• EXERCISE
Restate the entries below without a single change.

[Stored data]
━━━━━━━━━━━━━━━━

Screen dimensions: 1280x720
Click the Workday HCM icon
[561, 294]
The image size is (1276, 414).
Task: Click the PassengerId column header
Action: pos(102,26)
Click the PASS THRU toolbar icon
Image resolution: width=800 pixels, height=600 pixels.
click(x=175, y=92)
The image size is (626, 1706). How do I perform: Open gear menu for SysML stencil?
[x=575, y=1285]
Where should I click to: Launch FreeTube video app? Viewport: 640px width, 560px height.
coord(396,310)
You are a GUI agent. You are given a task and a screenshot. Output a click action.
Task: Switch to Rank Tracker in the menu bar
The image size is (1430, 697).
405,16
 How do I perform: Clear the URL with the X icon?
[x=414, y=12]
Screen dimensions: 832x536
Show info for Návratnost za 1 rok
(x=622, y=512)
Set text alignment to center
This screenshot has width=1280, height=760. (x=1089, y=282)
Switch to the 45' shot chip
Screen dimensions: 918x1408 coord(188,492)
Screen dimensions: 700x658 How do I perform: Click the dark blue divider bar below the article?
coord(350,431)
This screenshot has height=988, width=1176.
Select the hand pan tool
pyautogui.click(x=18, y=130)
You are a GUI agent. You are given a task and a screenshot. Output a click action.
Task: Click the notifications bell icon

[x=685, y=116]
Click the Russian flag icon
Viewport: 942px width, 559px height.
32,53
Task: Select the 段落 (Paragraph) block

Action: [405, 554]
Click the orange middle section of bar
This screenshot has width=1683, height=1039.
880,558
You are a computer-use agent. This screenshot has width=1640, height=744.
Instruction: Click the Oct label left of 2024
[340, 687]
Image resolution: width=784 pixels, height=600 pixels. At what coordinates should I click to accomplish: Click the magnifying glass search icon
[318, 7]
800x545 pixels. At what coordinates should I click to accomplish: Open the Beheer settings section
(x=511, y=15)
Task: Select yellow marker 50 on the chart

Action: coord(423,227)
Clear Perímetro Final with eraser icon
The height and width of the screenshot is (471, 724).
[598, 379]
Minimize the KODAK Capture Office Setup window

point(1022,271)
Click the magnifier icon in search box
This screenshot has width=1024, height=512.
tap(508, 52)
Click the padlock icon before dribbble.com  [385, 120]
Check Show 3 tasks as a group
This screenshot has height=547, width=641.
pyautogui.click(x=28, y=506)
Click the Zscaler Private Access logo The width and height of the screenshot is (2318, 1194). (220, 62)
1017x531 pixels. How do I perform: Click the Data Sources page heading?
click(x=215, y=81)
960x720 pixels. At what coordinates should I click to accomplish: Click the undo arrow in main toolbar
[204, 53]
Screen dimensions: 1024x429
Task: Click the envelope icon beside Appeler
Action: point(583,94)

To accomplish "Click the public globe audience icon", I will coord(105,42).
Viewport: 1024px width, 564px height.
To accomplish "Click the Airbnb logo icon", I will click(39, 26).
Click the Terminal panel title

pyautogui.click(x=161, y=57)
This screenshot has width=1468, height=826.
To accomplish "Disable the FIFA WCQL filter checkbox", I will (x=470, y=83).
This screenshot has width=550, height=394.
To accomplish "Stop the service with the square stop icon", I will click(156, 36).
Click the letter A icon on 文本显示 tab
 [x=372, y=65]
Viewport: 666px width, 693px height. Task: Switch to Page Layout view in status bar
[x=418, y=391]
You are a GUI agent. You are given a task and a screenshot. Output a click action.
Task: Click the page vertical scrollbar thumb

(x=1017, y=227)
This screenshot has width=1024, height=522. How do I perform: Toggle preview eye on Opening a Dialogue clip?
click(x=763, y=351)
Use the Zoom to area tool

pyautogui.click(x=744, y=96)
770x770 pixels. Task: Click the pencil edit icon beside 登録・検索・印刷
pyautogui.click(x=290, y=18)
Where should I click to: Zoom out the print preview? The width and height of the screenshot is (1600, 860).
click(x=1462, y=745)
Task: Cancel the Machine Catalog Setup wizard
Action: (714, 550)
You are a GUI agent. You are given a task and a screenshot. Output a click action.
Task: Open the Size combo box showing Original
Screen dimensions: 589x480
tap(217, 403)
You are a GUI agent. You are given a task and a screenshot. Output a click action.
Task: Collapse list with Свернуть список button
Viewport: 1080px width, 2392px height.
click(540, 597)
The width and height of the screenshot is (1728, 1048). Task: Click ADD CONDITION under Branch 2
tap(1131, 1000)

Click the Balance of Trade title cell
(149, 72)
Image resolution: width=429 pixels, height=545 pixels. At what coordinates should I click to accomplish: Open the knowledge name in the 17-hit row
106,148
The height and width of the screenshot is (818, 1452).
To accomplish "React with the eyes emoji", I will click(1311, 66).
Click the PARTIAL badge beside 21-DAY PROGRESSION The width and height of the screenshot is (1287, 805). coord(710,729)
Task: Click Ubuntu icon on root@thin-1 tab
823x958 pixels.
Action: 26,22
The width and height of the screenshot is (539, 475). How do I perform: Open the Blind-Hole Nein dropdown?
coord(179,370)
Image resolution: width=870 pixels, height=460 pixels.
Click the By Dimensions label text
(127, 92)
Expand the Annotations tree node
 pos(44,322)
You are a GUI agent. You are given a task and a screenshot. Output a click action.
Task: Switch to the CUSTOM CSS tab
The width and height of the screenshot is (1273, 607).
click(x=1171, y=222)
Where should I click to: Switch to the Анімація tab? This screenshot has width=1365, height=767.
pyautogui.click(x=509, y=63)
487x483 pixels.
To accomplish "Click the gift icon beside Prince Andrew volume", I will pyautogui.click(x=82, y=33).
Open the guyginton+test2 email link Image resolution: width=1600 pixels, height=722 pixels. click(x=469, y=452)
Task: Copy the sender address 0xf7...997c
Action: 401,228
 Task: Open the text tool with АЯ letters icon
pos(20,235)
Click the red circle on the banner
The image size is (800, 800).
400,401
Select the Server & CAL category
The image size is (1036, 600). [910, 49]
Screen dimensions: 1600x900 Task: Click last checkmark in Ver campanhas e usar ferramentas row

━━━━━━━━━━━━━━━━

• ANSWER FOR THE TASK
Screen dimensions: 1280x720
Click the Workday HCM icon
[561, 294]
The image size is (1276, 414).
Task: Click the PassengerId column header
Action: pos(102,26)
Click the PASS THRU toolbar icon
Image resolution: width=800 pixels, height=600 pixels.
click(x=175, y=92)
The image size is (626, 1706). How do I perform: Open gear menu for SysML stencil?
[x=575, y=1285]
Where should I click to: Launch FreeTube video app? Viewport: 640px width, 560px height.
coord(396,310)
You are a GUI agent. You are given a task and a screenshot. Output a click action.
Task: Switch to Rank Tracker in the menu bar
The image size is (1430, 697).
405,16
 How do I perform: Clear the URL with the X icon?
[x=414, y=12]
Screen dimensions: 832x536
Show info for Návratnost za 1 rok
(x=622, y=512)
Set text alignment to center
This screenshot has width=1280, height=760. (x=1089, y=282)
Switch to the 45' shot chip
Screen dimensions: 918x1408 coord(188,492)
Screen dimensions: 700x658 How do I perform: Click the dark blue divider bar below the article?
coord(350,431)
This screenshot has height=988, width=1176.
Select the hand pan tool
pyautogui.click(x=18, y=130)
You are a GUI agent. You are given a task and a screenshot. Output a click action.
Task: Click the notifications bell icon

[x=685, y=116]
Click the Russian flag icon
Viewport: 942px width, 559px height.
32,53
Task: Select the 段落 (Paragraph) block

Action: [405, 554]
Click the orange middle section of bar
This screenshot has width=1683, height=1039.
880,558
You are a computer-use agent. This screenshot has width=1640, height=744.
Instruction: Click the Oct label left of 2024
[340, 687]
Image resolution: width=784 pixels, height=600 pixels. At what coordinates should I click to accomplish: Click the magnifying glass search icon
[318, 7]
800x545 pixels. At what coordinates should I click to accomplish: Open the Beheer settings section
(x=511, y=15)
Task: Select yellow marker 50 on the chart

Action: coord(423,227)
Clear Perímetro Final with eraser icon
The height and width of the screenshot is (471, 724).
[598, 379]
Minimize the KODAK Capture Office Setup window

point(1022,271)
Click the magnifier icon in search box
This screenshot has width=1024, height=512.
tap(508, 52)
Click the padlock icon before dribbble.com  [385, 120]
Check Show 3 tasks as a group
This screenshot has height=547, width=641.
pyautogui.click(x=28, y=506)
Click the Zscaler Private Access logo The width and height of the screenshot is (2318, 1194). (220, 62)
1017x531 pixels. How do I perform: Click the Data Sources page heading?
click(x=215, y=81)
960x720 pixels. At what coordinates should I click to accomplish: Click the undo arrow in main toolbar
[204, 53]
Screen dimensions: 1024x429
Task: Click the envelope icon beside Appeler
Action: point(583,94)

To accomplish "Click the public globe audience icon", I will coord(105,42).
Viewport: 1024px width, 564px height.
To accomplish "Click the Airbnb logo icon", I will click(39, 26).
Click the Terminal panel title

pyautogui.click(x=161, y=57)
This screenshot has width=1468, height=826.
To accomplish "Disable the FIFA WCQL filter checkbox", I will (x=470, y=83).
This screenshot has width=550, height=394.
To accomplish "Stop the service with the square stop icon", I will click(156, 36).
Click the letter A icon on 文本显示 tab
 [x=372, y=65]
Viewport: 666px width, 693px height. Task: Switch to Page Layout view in status bar
[x=418, y=391]
You are a GUI agent. You are given a task and a screenshot. Output a click action.
Task: Click the page vertical scrollbar thumb

(x=1017, y=227)
This screenshot has width=1024, height=522. How do I perform: Toggle preview eye on Opening a Dialogue clip?
click(x=763, y=351)
Use the Zoom to area tool

pyautogui.click(x=744, y=96)
770x770 pixels. Task: Click the pencil edit icon beside 登録・検索・印刷
pyautogui.click(x=290, y=18)
Where should I click to: Zoom out the print preview? The width and height of the screenshot is (1600, 860).
click(x=1462, y=745)
Task: Cancel the Machine Catalog Setup wizard
Action: (714, 550)
You are a GUI agent. You are given a task and a screenshot. Output a click action.
Task: Open the Size combo box showing Original
Screen dimensions: 589x480
tap(217, 403)
You are a GUI agent. You are given a task and a screenshot. Output a click action.
Task: Collapse list with Свернуть список button
Viewport: 1080px width, 2392px height.
click(540, 597)
The width and height of the screenshot is (1728, 1048). Task: Click ADD CONDITION under Branch 2
tap(1131, 1000)

Click the Balance of Trade title cell
(149, 72)
Image resolution: width=429 pixels, height=545 pixels. At what coordinates should I click to accomplish: Open the knowledge name in the 17-hit row
106,148
The height and width of the screenshot is (818, 1452).
To accomplish "React with the eyes emoji", I will click(1311, 66).
Click the PARTIAL badge beside 21-DAY PROGRESSION The width and height of the screenshot is (1287, 805). coord(710,729)
Task: Click Ubuntu icon on root@thin-1 tab
823x958 pixels.
Action: 26,22
The width and height of the screenshot is (539, 475). How do I perform: Open the Blind-Hole Nein dropdown?
coord(179,370)
Image resolution: width=870 pixels, height=460 pixels.
Click the By Dimensions label text
(127, 92)
Expand the Annotations tree node
 pos(44,322)
You are a GUI agent. You are given a task and a screenshot. Output a click action.
Task: Switch to the CUSTOM CSS tab
The width and height of the screenshot is (1273, 607).
click(x=1171, y=222)
Where should I click to: Switch to the Анімація tab? This screenshot has width=1365, height=767.
pyautogui.click(x=509, y=63)
487x483 pixels.
To accomplish "Click the gift icon beside Prince Andrew volume", I will pyautogui.click(x=82, y=33).
Open the guyginton+test2 email link Image resolution: width=1600 pixels, height=722 pixels. click(x=469, y=452)
Task: Copy the sender address 0xf7...997c
Action: 401,228
 Task: Open the text tool with АЯ letters icon
pos(20,235)
Click the red circle on the banner
The image size is (800, 800).
400,401
Select the Server & CAL category
The image size is (1036, 600). [910, 49]
Screen dimensions: 1600x900 Task: Click last checkmark in Ver campanhas e usar ferramentas row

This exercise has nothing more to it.